Copy all lines in the material holding the string "agent".

*** Provided entries Section Begins ***

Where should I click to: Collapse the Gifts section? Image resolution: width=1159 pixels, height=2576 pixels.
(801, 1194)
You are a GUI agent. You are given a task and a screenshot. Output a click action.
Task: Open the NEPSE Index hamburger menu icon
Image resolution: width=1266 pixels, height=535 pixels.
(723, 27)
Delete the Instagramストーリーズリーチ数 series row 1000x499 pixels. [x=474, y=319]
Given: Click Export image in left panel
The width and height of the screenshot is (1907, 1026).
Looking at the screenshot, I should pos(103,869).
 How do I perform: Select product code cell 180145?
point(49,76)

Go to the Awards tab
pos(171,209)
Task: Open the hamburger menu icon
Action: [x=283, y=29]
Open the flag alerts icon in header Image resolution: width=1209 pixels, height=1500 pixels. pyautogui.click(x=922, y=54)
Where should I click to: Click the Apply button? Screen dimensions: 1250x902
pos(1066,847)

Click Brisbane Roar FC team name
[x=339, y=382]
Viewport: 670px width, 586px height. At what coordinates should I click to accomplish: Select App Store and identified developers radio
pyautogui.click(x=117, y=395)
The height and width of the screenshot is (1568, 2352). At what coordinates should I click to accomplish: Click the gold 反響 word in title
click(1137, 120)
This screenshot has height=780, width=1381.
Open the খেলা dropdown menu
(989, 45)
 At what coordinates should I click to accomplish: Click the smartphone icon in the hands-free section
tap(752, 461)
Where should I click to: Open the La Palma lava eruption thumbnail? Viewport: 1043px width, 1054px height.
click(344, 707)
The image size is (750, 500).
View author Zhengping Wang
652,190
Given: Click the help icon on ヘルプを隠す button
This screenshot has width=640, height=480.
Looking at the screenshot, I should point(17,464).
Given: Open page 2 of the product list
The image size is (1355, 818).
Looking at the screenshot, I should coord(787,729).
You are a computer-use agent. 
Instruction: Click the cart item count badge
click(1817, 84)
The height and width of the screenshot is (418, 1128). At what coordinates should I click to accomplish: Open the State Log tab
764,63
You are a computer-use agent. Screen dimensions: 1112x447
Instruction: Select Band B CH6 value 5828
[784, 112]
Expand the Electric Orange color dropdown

*** Provided entries Section Ends ***

Written solution:
You are a GUI agent. You are given a task and a screenshot. Output a click action.
You are a computer-use agent. 
You are a computer-use agent. Screen dimensions: 1112x447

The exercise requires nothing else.